Rückblick: Am 1. Februar, dem letzten Tag der Wintertransferperiode, leiht der HSV den Stürmer von Borussia Mönchengladbach aus. Die Hamburger zahlen für ein halbes Jahr 1,2 Millionen Euro Ablöse. Viel Geld für einen so kurzen Zeitraum. Doch Drmic ist der Hoffnungsträger. In Gladbach kam der Nationalspieler kaum zum Zug, konnte die zehn Millionen Euro Ablöse in seinem ersten halben Jahr nicht rechtfertigen. In Hamburg will Drmic zurück zu alter Stärke finden.
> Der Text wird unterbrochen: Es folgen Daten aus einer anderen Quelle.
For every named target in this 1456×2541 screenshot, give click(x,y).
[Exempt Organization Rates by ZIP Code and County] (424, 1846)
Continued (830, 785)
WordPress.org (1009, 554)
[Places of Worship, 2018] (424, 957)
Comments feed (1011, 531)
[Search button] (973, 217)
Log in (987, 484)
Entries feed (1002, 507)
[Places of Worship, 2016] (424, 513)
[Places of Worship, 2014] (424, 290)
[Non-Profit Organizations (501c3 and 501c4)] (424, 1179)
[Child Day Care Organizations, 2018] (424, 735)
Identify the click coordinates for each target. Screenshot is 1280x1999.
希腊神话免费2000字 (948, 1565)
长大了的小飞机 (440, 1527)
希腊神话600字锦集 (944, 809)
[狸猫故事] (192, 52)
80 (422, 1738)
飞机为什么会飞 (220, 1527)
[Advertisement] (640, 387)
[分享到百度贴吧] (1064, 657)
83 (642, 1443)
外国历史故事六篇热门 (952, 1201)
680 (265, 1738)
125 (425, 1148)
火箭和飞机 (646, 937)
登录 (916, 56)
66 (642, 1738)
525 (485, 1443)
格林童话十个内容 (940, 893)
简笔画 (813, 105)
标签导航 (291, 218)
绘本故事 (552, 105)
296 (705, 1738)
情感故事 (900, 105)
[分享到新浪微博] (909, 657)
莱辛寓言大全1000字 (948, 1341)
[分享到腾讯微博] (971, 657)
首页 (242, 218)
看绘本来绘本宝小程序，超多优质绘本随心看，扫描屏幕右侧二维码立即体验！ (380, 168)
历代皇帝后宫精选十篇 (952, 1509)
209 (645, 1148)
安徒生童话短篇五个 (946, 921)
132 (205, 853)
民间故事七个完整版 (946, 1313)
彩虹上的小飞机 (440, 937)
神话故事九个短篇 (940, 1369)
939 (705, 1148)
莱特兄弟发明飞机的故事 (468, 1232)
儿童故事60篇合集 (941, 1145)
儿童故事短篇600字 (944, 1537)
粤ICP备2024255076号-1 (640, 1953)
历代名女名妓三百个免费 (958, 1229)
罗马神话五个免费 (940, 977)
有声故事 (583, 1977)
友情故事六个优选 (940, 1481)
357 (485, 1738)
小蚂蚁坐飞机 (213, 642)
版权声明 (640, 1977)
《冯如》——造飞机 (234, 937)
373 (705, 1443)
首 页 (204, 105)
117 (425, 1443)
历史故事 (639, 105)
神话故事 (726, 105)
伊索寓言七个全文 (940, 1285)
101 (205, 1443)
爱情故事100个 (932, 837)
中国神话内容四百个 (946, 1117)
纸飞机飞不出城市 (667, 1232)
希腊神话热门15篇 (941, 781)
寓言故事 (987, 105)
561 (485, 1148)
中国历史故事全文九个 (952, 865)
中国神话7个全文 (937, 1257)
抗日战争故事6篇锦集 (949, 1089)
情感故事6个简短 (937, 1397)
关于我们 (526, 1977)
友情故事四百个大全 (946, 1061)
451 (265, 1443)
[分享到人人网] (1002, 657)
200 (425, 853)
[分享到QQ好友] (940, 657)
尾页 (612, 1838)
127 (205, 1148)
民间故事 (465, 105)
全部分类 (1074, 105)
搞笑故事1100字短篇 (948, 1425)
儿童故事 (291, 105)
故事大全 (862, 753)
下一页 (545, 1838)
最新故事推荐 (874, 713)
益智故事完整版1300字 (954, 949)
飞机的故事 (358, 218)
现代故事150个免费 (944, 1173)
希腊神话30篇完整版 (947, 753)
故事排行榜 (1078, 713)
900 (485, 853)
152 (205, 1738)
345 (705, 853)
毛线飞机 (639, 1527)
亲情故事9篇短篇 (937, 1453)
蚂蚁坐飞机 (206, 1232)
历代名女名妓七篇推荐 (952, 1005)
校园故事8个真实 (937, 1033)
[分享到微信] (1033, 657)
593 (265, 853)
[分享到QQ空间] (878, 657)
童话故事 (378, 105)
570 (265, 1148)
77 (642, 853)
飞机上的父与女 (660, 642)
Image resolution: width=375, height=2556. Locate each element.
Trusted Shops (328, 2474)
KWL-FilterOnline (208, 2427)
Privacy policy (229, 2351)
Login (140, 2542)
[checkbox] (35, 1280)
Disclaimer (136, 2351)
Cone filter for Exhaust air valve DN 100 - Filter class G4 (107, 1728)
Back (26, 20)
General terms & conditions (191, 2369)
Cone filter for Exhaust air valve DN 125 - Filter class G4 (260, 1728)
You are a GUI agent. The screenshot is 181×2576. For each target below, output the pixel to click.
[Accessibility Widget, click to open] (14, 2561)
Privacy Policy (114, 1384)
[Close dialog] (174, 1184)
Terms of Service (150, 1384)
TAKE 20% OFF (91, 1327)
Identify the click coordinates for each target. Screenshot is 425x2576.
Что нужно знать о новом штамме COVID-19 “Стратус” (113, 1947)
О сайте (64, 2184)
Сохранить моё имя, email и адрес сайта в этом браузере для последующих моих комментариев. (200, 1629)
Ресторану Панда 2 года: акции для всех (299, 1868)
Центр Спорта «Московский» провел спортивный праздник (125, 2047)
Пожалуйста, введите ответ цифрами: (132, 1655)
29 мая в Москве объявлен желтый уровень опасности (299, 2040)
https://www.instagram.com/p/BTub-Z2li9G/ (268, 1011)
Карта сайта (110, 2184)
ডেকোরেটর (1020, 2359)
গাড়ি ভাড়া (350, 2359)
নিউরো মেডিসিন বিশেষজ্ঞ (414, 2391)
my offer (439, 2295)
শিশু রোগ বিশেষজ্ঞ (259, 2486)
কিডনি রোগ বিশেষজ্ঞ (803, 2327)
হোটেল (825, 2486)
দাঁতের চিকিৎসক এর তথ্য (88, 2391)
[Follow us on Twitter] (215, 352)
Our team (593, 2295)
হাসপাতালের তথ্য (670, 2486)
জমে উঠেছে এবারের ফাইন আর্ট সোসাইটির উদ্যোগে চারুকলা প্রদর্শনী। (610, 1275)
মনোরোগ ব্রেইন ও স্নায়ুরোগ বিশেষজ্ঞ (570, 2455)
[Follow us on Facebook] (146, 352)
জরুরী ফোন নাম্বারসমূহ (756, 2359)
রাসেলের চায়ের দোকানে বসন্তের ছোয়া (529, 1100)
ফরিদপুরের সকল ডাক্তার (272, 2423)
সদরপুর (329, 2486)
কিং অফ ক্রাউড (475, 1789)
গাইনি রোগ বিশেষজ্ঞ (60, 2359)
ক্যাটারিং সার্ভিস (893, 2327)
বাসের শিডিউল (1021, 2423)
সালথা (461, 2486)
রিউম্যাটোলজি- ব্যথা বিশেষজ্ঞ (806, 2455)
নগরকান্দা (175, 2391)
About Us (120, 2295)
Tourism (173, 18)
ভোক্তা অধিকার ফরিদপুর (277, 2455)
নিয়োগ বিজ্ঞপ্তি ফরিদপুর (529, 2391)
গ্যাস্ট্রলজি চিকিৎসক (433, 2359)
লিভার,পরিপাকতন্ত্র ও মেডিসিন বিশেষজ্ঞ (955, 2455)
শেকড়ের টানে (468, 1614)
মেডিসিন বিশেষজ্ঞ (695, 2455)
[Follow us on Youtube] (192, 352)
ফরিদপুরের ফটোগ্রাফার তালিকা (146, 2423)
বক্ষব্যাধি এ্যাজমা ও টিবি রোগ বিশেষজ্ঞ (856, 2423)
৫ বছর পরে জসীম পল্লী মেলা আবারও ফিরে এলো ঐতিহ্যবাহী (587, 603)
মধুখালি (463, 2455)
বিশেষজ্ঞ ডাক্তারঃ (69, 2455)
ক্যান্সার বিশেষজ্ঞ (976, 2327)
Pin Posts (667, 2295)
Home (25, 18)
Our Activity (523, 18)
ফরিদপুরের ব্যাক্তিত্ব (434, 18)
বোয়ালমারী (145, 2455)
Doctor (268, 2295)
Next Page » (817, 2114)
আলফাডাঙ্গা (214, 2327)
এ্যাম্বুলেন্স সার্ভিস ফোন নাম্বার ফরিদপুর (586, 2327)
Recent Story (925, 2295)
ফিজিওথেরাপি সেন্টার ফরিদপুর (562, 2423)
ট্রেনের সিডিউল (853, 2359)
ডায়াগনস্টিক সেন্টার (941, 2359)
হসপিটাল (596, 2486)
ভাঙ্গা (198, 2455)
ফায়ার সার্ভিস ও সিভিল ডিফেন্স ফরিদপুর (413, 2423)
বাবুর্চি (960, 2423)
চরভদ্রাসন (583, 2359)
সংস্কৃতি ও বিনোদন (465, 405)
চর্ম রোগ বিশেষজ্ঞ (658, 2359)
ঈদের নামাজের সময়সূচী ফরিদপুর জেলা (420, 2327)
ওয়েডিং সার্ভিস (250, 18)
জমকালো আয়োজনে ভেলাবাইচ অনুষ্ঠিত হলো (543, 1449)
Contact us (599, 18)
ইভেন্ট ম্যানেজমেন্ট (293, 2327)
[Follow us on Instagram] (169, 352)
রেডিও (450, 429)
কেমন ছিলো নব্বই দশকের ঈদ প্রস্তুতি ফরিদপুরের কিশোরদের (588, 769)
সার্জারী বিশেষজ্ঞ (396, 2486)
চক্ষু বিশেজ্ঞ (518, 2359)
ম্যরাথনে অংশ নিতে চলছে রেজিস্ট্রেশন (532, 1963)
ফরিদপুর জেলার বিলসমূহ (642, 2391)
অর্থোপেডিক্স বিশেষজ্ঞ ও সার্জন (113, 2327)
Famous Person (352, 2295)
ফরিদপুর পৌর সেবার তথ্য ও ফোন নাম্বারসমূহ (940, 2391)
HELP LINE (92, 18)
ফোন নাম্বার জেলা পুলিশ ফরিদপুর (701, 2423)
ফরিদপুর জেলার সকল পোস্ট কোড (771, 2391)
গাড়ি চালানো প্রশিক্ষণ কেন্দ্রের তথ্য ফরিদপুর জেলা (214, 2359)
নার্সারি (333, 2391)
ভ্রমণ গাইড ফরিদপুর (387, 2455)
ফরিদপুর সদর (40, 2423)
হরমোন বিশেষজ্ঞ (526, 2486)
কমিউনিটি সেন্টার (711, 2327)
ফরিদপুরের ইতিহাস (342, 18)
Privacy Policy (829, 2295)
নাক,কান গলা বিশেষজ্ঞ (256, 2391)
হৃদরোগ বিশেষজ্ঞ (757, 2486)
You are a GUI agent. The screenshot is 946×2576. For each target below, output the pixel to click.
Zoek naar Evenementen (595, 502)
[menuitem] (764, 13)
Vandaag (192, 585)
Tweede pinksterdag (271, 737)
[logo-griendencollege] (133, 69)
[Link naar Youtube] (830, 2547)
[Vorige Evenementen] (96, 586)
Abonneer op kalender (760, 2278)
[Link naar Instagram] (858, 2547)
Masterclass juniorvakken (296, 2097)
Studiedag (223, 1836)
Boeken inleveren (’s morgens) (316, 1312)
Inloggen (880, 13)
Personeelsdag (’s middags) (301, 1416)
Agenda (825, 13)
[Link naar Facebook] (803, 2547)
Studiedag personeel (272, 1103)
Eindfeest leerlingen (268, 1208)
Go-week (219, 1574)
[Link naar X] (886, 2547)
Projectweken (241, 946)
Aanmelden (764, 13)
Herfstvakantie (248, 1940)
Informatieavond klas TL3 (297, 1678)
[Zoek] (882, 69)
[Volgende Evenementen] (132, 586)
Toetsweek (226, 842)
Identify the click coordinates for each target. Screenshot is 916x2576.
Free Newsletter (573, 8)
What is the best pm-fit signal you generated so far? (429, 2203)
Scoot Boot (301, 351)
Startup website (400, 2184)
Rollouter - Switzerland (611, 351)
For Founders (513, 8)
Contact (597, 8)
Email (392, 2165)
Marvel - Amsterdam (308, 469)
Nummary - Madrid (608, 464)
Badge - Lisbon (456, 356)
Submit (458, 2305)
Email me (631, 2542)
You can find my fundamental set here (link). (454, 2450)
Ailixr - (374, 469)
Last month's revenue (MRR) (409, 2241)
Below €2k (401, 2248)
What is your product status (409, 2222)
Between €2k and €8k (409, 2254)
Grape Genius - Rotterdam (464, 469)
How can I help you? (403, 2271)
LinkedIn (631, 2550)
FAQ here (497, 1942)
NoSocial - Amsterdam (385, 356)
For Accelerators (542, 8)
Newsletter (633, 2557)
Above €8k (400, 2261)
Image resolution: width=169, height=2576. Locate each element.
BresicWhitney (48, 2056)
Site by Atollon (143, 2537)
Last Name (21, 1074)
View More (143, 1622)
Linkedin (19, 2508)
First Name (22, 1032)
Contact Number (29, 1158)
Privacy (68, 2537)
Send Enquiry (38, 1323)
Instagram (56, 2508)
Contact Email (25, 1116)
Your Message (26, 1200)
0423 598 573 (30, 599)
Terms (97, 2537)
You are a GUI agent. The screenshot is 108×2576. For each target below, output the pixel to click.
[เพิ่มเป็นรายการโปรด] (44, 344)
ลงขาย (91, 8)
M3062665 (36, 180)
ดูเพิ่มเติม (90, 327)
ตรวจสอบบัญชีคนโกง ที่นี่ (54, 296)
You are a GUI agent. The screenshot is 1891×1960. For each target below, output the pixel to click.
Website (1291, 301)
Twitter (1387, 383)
In fünf Spielen nur ein Tor
Am Anfang tut sich der Angreifer schwer. Trainer Bruno Labbadia setzt ihn zumeist auf Linksaußen ein. In fünf Spielen schafft es Drmic nur auf ein Tor. Und dann geht es nach Leverkusen. Der Zweikampf gegen Frey. Nach sechs Wochen ist es vorbei mit dem HSV. „Es ist schade, dass ich mich mit einer Verletzung verabschieden musste“, sagt Drmic, der sein kurzes Gastspiel in Hamburg aber in bester Erinnerung behält. „Ich hatte beim HSV eine geile Zeit in einer super Mannschaft. Die Fans, das Stadion, die Stadt, davon kann man nur träumen“, sagt Drmic. Immerhin kam er in sechs Spielen zu mehr Einsatzzeit als bei der Borussia in 13 Partien. „Ich war glücklich und habe mich in Hamburg sehr wohlgefühlt.“
Entsprechend emotional wird für Drmic das Wiedersehen mit dem HSV. Das Spiel wird er allerdings auf der Tribüne verfolgen müssen. Nach einem halben Jahr, das Drmic zwischen Arztpraxen und Krafträumen verbrachte, nahm er in der vergangenen Woche zumindest wieder am Mannschaftstraining teil. „Es war ein super Gefühl, wieder den Rasen zu spüren. Das war der Hammer.“ Noch ist Drmic aber weit davon entfernt, wieder Spiele zu bestreiten. „Ich habe noch ein paar Defizite, aber es ist nur noch eine Frage der Zeit. Mein Knie entscheidet, wann ich wieder spielen kann.“
Mit seinen 24 Jahren hat Drmic schon alle Höhen und Tiefen eines Profisportlers erlebt. Vor zwei Jahren schoss der Stürmer 17 Tore für den 1. FC Nürnberg – und stieg dennoch mit dem Club in die Zweite Liga ab. Anschließend ging es zur Weltmeisterschaft nach Brasilien. Mit der Schweiz erreichte er das Achtelfinale gegen Argentinien, Drmic machte alle Spiele. Nach seinem Wechsel zu Bayer Leverkusen ging es bergab. Drmic saß fast immer auf der Bank. Ein Jahr später ging es nach Gladbach. Dort erlebte er dasselbe Schicksal. Es folgte das kurze Glück in Hamburg – und der Knorpelschaden.
Angst um die Karriere
„Ich habe die Nachricht letztlich erwachsen aufgenommen“, sagt Drmic. „Ich habe mir gesagt, akzeptiere es.“ Heute ist er demütig geworden. Drmic weiß, wie schnell das Leben als Profisportler vorbei sein kann. „Natürlich hatte ich Angst um meine Karriere. Man hat schon oft gehört, dass Sportler mit einem Knorpelschaden aufhören mussten.“ Drmic hat gelernt, Geduld zu haben. Und auf die Signale seines Körpers zu hören. „Ich muss jetzt mental stark bleiben. Für mich war immer klar, dass ich nicht aufgeben werde. Die schwierige Zeit wird mich stärker machen.“
Spätestens in der Rückrunde will Drmic wieder spielen. Am 11. März 2017 findet im Volkspark das Rückspiel gegen Gladbach statt. Für Drmic wäre es die Rückkehr zum HSV genau ein Jahr nach seinem letzten Spiel für die Hamburger. Und die nächste Begegnung mit einer der schönsten und zugleich schwersten Zeit seiner noch jungen Karriere.